* _Activity_
Leave out the pictures and print precisely the lines from the line with "You are a computer-use" to the final line of the entries, both ends included.

* _Collected data_
**********
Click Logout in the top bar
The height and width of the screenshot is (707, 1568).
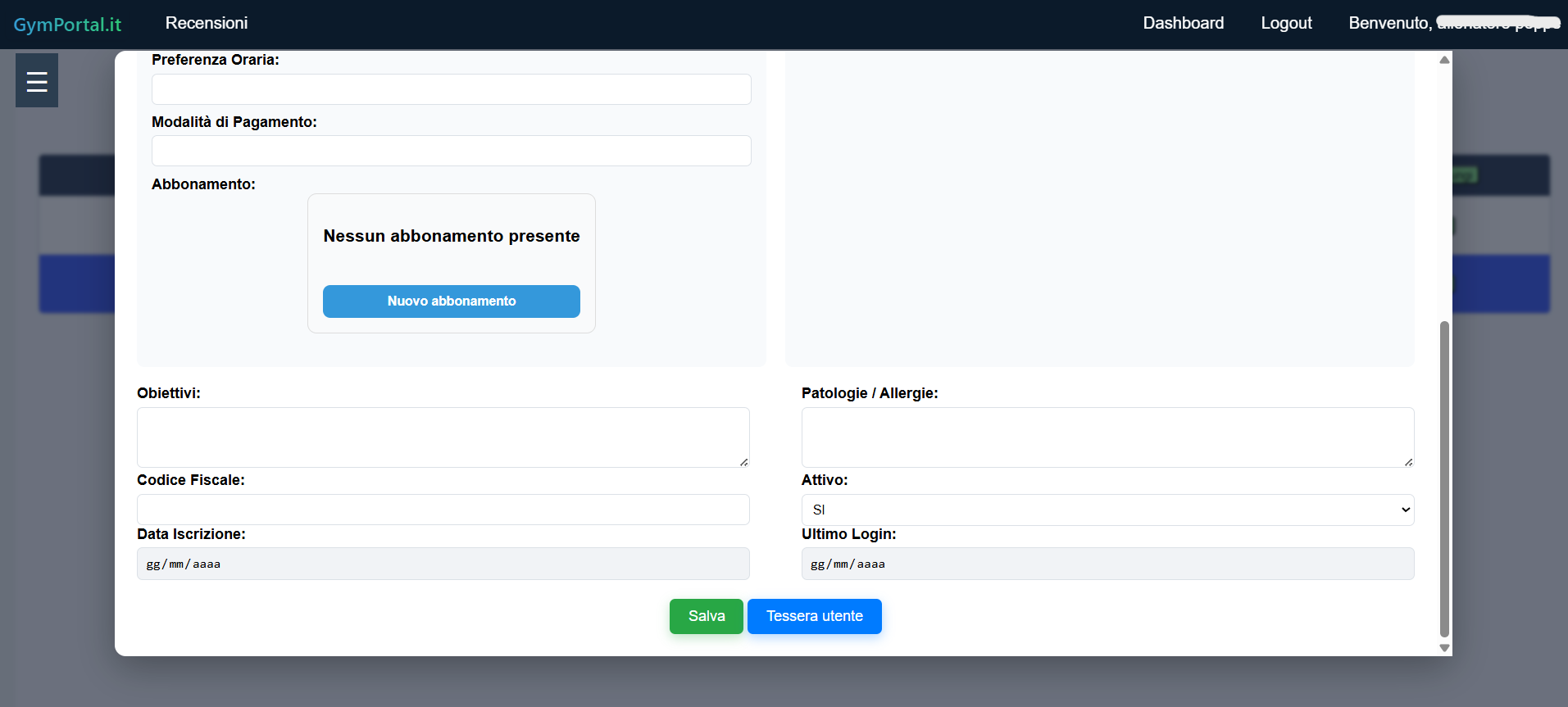(x=1286, y=23)
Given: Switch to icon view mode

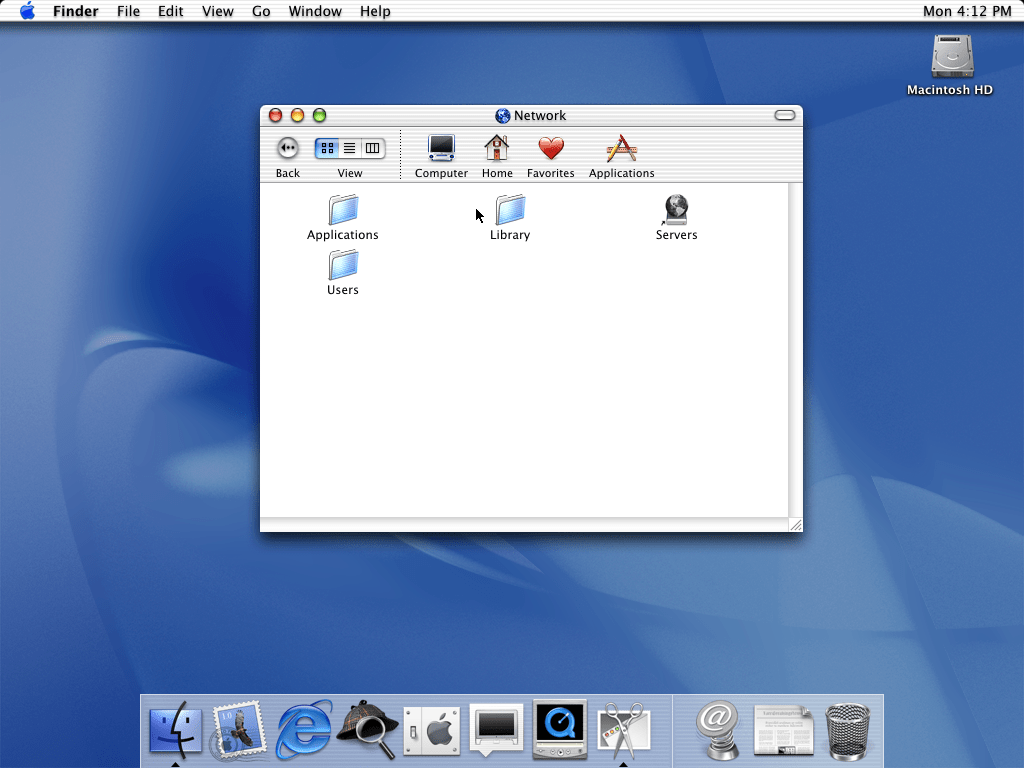Looking at the screenshot, I should click(327, 149).
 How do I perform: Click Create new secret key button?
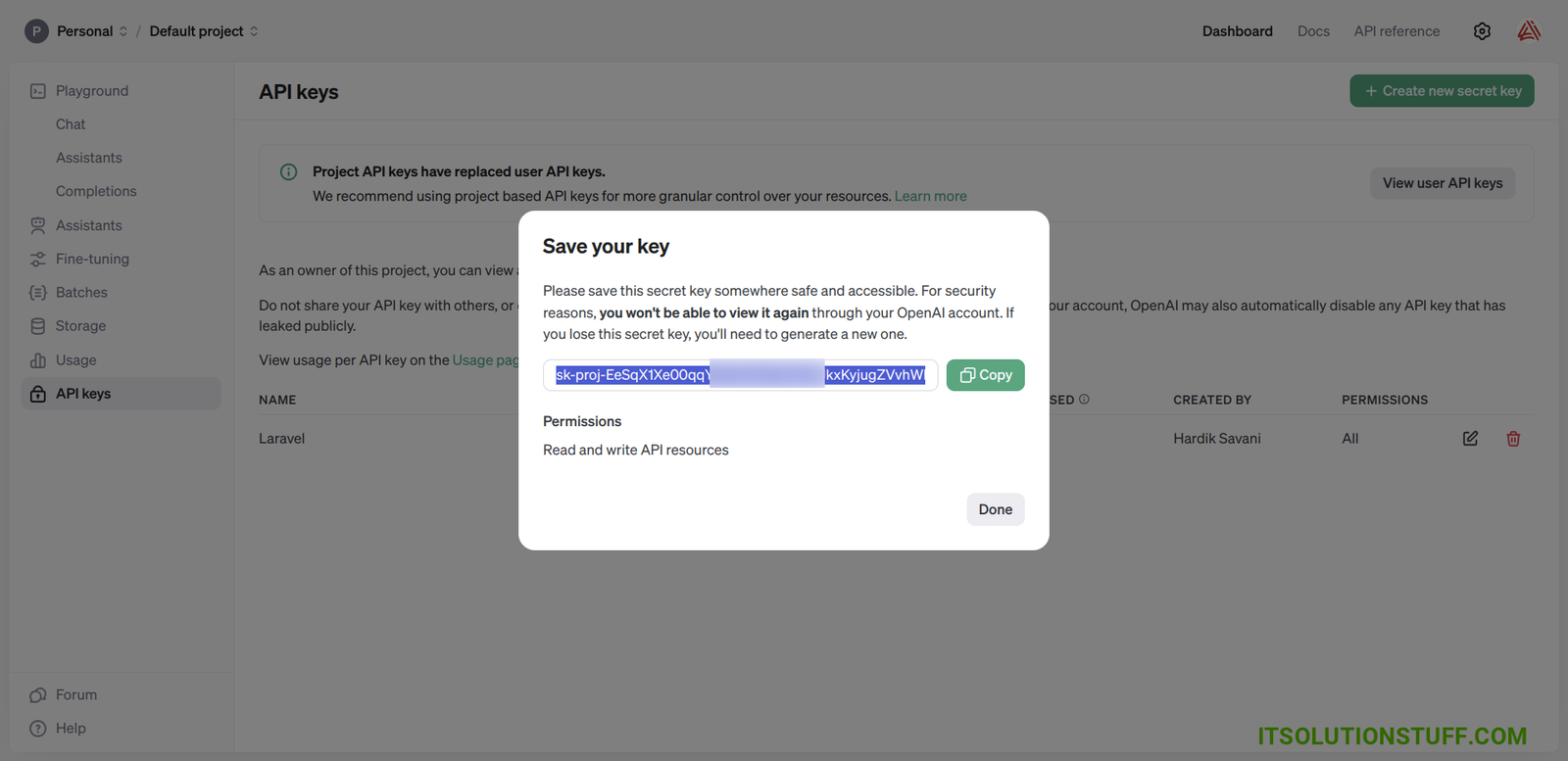(1442, 91)
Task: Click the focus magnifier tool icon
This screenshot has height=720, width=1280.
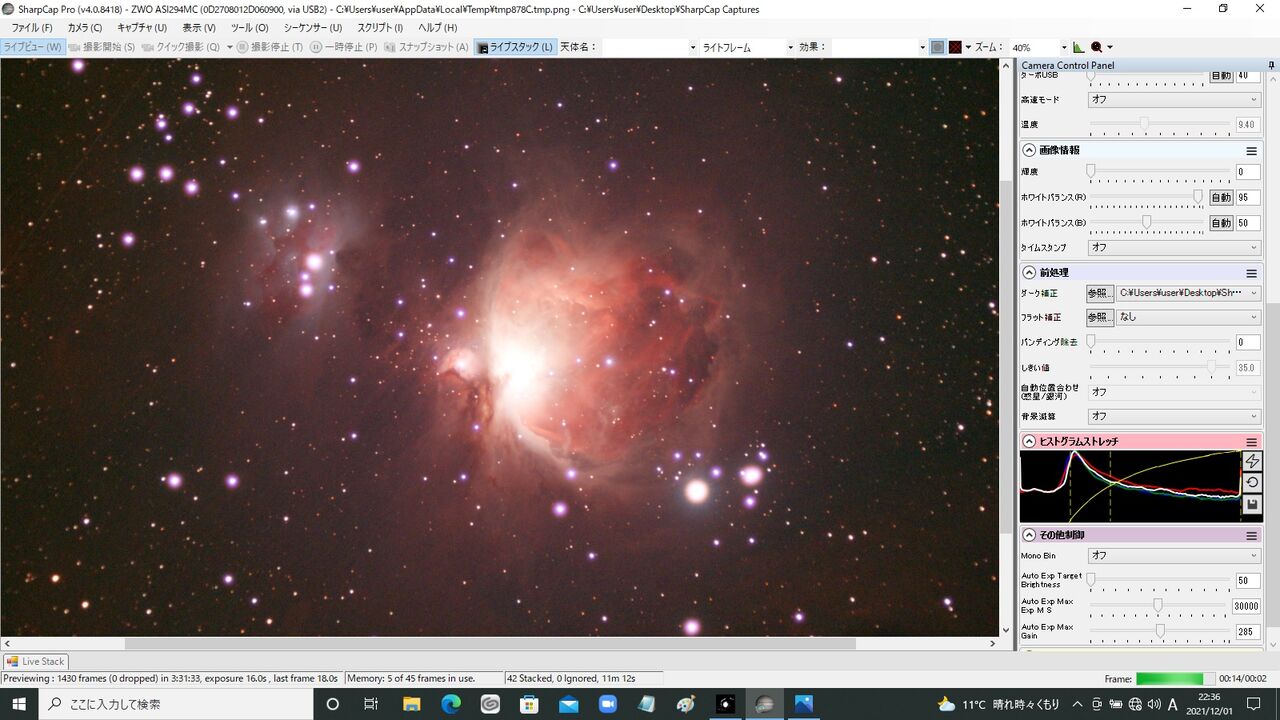Action: 1097,47
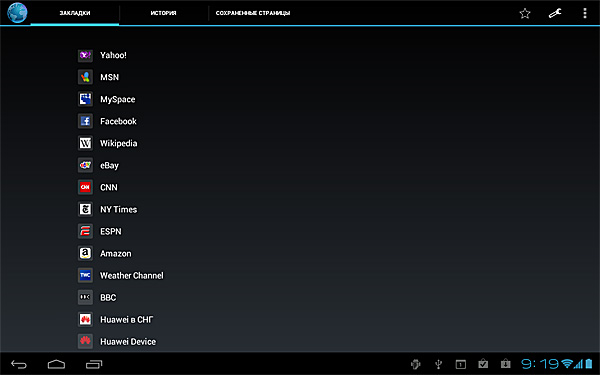Switch to the История tab
600x375 pixels.
(163, 13)
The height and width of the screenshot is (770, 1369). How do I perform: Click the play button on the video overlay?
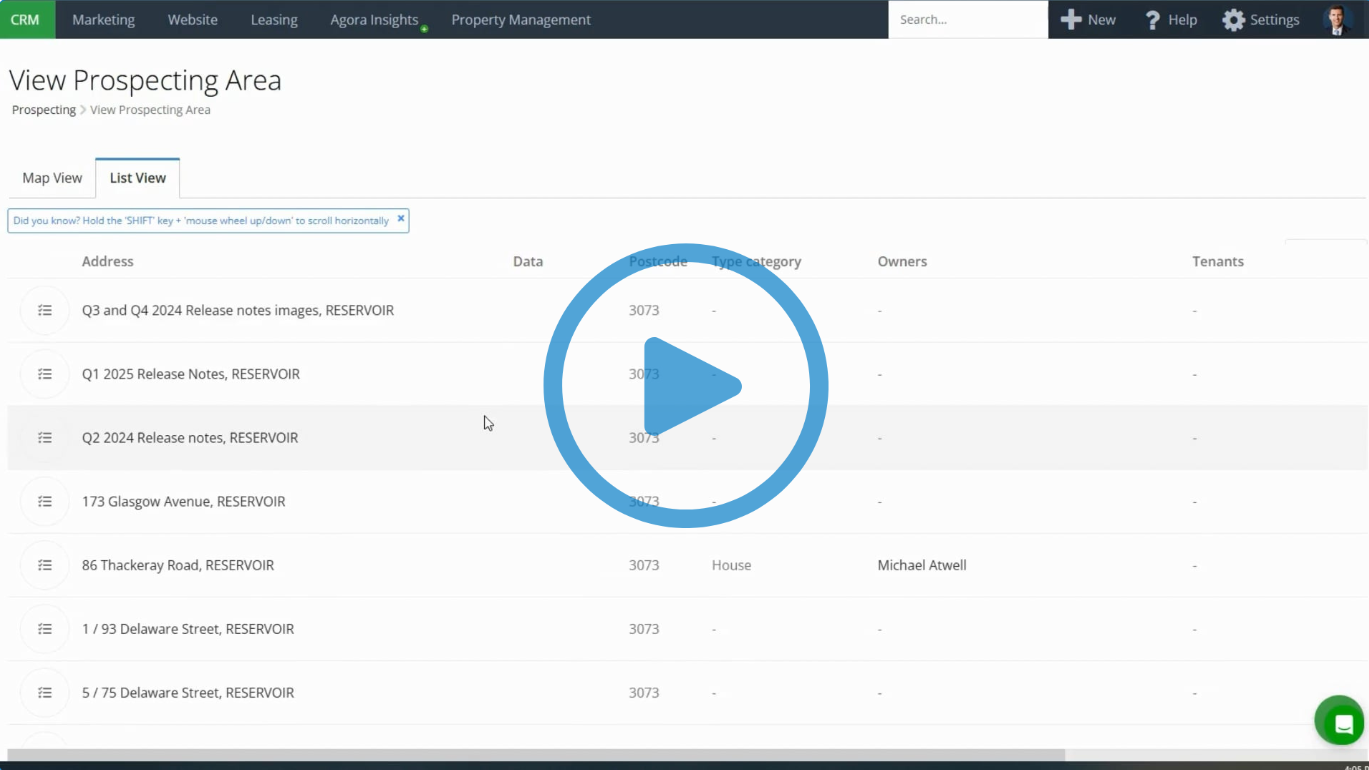pyautogui.click(x=686, y=386)
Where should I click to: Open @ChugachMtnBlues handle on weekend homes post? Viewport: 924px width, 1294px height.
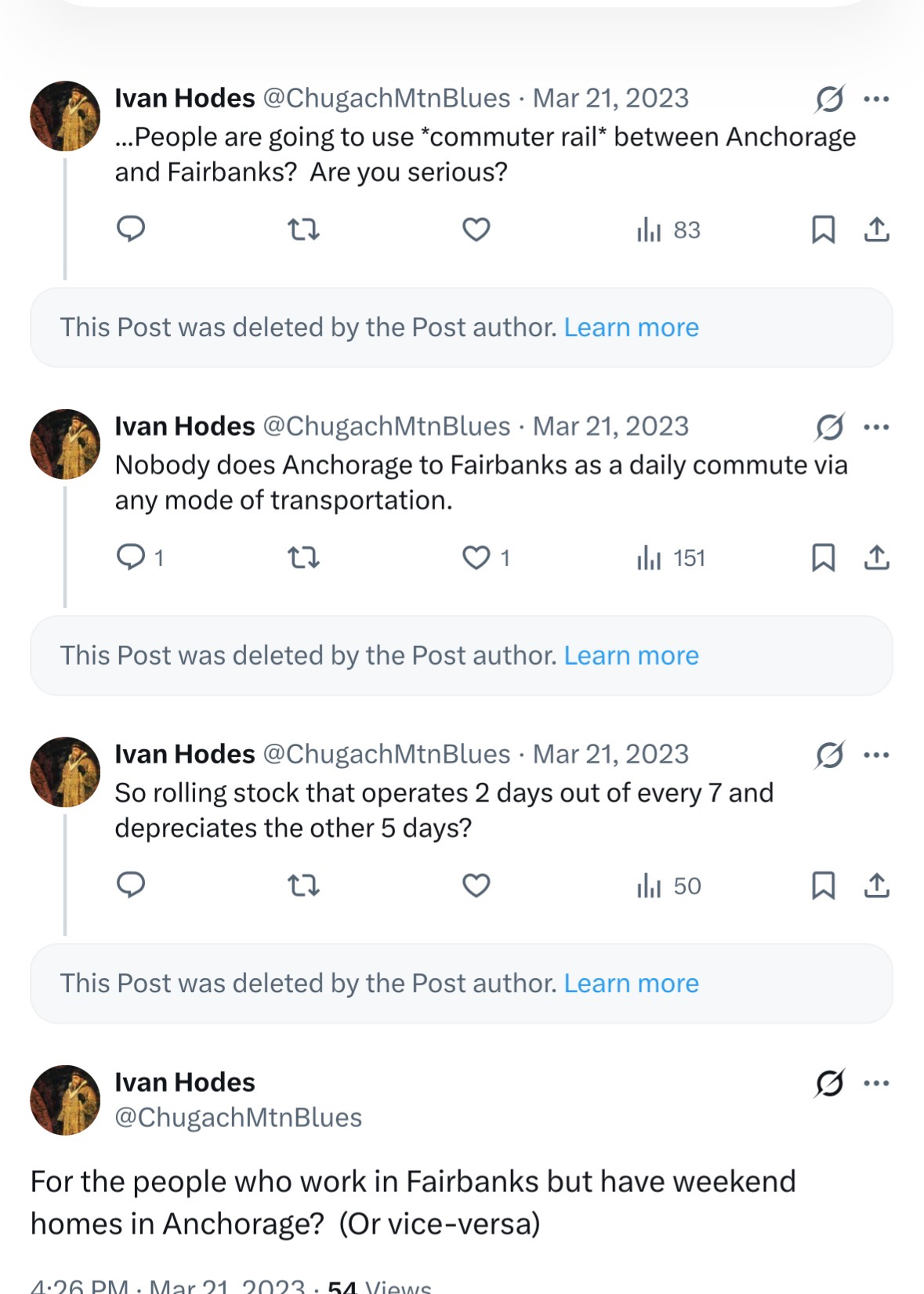pyautogui.click(x=238, y=1118)
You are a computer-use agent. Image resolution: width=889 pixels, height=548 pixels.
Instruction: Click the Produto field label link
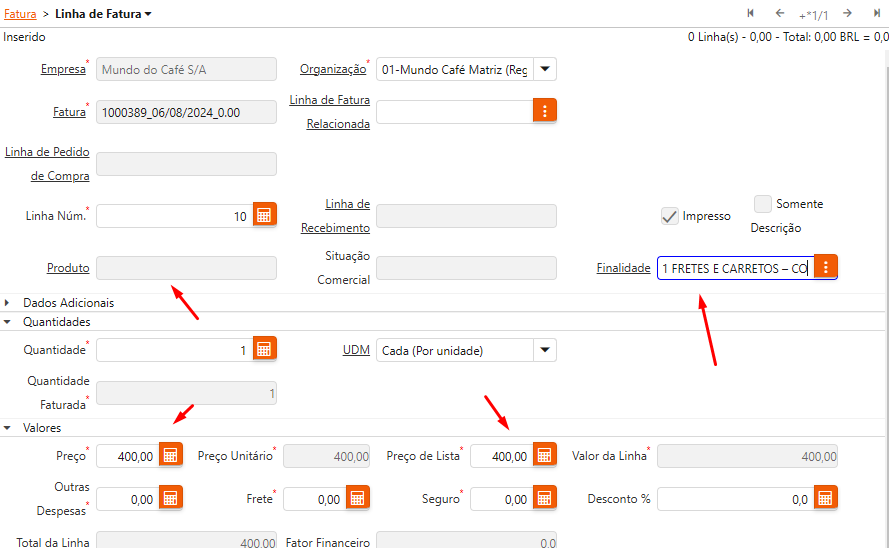68,268
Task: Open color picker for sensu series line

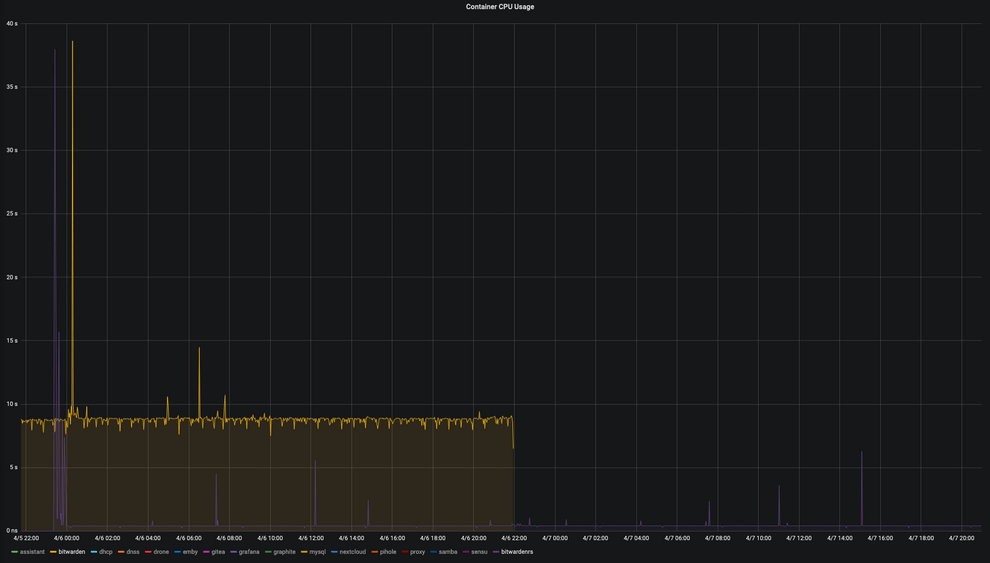Action: coord(465,552)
**********
* _Task answer_
You are a computer-use agent. Image resolution: width=889 pixels, height=548 pixels.
Instruction: Click the Produto field label link
68,268
Task: Open color picker for sensu series line

Action: coord(465,552)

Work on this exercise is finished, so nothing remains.